## Begin

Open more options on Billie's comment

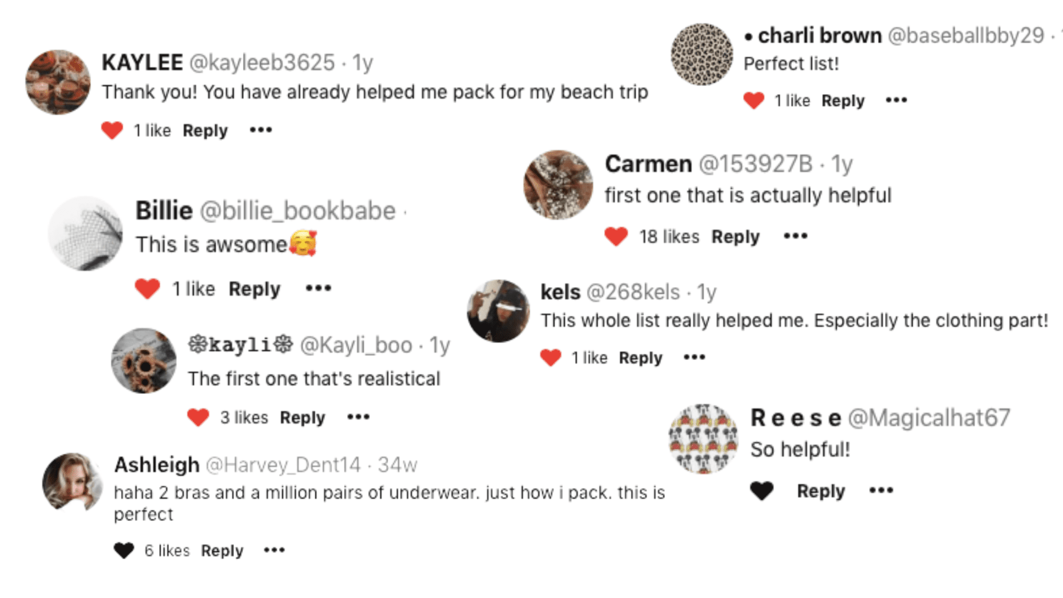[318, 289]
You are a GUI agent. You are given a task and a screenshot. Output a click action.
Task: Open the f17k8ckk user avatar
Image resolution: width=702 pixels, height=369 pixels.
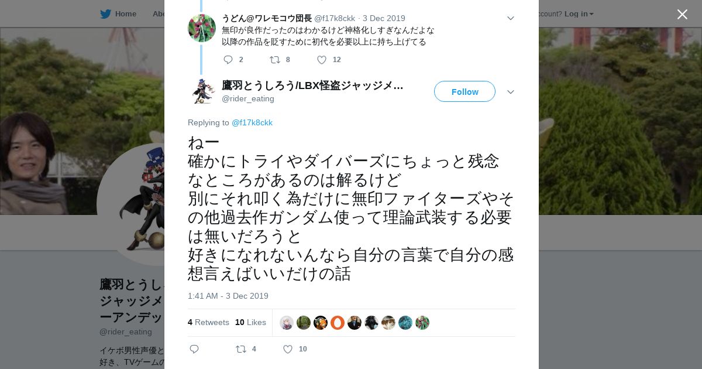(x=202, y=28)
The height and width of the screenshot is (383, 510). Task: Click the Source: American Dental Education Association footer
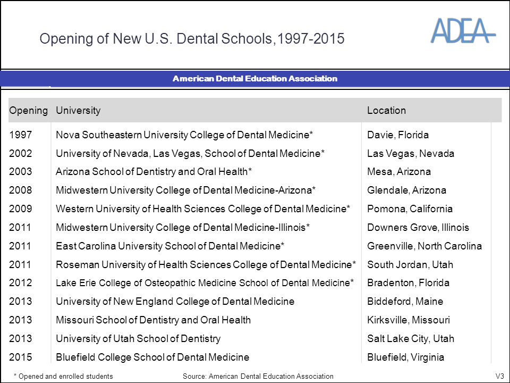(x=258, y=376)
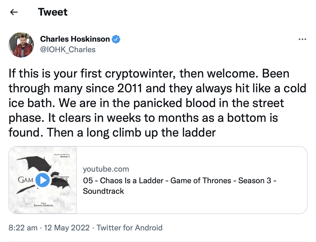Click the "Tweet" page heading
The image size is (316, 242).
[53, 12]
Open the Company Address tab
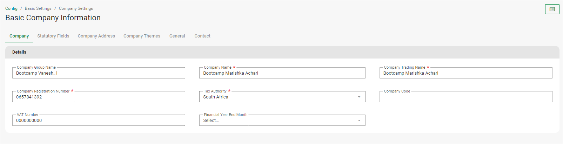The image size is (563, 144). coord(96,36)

## End

Directions:
Lay out every line of the records above as a Markdown table with the columns Row and Line, numbering the rows and skipping blank lines. Leave the pictures out of the answer.

Task response:
| Row | Line |
|---|---|
| 1 | Open more options on Billie's comment |
| 2 | [318, 289] |
| 3 | You are a GUI agent. You are given a task and a screenshot. Output a click action. |
| 4 | Task: Open the f17k8ckk user avatar |
| 5 | Image resolution: width=702 pixels, height=369 pixels. |
| 6 | (x=202, y=28) |
| 7 | The height and width of the screenshot is (383, 510). Task: Click the Source: American Dental Education Association footer |
| 8 | (x=258, y=376) |
| 9 | Click the "Tweet" page heading |
| 10 | The image size is (316, 242). |
| 11 | [53, 12] |
| 12 | Open the Company Address tab |
| 13 | The image size is (563, 144). coord(96,36) |